17 May 2015 (Dubai, United Arab Emirates): Leading eye experts from Moorfields Eye Hospital in London and Moorfields Eye Hospital Dubai are joining forces for a symposium on paediatric ophthalmology, covering some of the most serious children’s eye conditions, for eye care professionals in the Middle East. The symposium will take place at the Shangri-La Hotel Dubai on Tuesday, May 19th and will award CME (Continuing Medical Education) credits to participants. The symposium will be supported by Novartis, the healthcare solutions company.
The paediatric ophthalmology symposium will cover four main areas – external eye disease and corneal disorders, Uveitis, Cataracts, and Glaucoma.
- External disease includes conditions relating to the outside of the eyeball, such as the cornea, iris and sclera (the tough outer layer of the eye).
- Uveitis is inflammation of the middle layer of the eye (the uvea or uveal tract) resulting in a painful red eye and cloudy vision, caused by injury, infection or underlying disease. If untreated, eyesight can be seriously damaged. Intermediate uveitis tends to occur in children, teenagers and young adults.
- Cataract is a common eye condition, in which the lens become progressively opaque, resulting in blurred vision.
- Glaucoma signs and symptoms include increased pressure within the eyeball, which can cause gradual loss of sight, if left untreated.
Dr Melanie Hingorani, Consultant Ophthalmologist with a special interest in paediatric ophthalmology, strabismus & ocular motility, Moorfields Eye Hospital London, will participate in the symposium in collaboration with colleagues from Moorfields Eye Hospital Dubai – Dr Avi Gurbaxani, Consultant Ophthalmic Surgeon in Uveitis and Medical Retinal Diseases; Dr Sohaib Mustafa, Consultant Ophthalmologist and Glaucoma Surgeon; and Dr Darakhshanda Khurram, Consultant Paediatric Ophthalmologist.
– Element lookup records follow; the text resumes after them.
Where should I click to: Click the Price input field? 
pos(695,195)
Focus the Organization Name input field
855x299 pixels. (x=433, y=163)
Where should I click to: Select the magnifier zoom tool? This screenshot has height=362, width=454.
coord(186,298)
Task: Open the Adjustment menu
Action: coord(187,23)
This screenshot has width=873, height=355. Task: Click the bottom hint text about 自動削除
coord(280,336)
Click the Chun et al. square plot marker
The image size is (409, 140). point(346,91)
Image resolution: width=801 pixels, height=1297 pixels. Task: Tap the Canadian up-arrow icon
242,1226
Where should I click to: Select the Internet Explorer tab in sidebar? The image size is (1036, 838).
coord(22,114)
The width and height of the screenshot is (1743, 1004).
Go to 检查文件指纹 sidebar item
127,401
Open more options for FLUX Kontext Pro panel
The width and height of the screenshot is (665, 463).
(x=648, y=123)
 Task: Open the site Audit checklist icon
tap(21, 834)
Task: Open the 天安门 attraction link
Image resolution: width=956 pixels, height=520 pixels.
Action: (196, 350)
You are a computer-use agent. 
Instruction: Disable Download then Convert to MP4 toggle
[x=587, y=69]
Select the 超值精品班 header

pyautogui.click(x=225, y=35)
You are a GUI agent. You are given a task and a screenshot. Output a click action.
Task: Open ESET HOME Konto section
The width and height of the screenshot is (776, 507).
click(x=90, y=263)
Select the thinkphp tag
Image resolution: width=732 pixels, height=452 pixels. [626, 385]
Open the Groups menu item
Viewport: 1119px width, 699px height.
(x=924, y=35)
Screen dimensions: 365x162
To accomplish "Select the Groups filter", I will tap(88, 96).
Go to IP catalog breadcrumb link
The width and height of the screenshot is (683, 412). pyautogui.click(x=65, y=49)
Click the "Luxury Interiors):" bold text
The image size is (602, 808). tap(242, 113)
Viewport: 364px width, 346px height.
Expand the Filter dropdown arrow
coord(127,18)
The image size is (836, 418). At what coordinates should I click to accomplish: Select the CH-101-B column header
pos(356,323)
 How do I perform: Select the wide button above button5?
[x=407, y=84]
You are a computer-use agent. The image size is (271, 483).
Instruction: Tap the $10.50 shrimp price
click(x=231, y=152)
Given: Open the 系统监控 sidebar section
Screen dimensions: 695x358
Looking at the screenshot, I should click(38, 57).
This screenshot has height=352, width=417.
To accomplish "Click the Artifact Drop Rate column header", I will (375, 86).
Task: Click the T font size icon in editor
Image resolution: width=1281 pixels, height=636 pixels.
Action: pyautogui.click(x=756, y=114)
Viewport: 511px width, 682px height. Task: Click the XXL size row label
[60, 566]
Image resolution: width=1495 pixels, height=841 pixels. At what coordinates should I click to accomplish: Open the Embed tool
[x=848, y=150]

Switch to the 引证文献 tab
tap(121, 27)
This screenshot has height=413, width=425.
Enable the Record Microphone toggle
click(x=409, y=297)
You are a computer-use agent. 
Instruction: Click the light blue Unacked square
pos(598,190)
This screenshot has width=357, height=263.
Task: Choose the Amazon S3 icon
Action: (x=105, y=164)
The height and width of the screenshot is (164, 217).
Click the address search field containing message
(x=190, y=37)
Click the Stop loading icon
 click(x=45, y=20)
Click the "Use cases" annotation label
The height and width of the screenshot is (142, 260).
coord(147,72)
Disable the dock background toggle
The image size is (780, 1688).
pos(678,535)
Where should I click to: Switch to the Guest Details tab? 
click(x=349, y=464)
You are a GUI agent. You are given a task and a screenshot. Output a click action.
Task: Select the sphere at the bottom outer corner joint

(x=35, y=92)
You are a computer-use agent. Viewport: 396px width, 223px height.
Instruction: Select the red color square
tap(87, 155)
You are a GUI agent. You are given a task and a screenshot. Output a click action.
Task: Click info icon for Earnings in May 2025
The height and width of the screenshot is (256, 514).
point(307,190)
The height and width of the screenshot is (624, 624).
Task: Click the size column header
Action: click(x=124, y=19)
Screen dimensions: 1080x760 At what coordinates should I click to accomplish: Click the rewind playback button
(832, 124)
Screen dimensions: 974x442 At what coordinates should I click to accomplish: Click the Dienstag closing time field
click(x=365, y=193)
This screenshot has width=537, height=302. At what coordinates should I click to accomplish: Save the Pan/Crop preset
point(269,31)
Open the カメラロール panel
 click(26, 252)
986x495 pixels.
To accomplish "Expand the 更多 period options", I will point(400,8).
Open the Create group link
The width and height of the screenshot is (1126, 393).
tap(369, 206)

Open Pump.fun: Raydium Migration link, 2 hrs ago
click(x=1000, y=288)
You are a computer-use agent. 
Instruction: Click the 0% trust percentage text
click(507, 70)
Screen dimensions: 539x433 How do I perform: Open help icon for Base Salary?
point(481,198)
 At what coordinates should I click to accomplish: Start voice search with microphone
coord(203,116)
Commenting on the paediatric symposium, Dr Darakshanda Khurram said: “Paediatric eye surgery can be much more complex than in adults because a child’s eye is smaller and weaker, with potential complications in recovery and post surgical visual rehabilitation. However, diagnosing and treating eye conditions at an early age can lead to very good results and allow the child able to recover and develop without any problems. Cataract surgery can be done on infants from as young as eight weeks old. Over the last 10 years, outcomes have improved for children undergoing treatment such as paediatric cataract surgery, for a number of reasons. Firstly, a better understanding of the physiology of the young eye, especially the infant eye; and secondly, the introduction of better surgical techniques which have enhanced safety and efficacy. As the new surgical techniques evolve and new tools become available, children with vision impairment now have the chance of improved sight and improved quality of life.”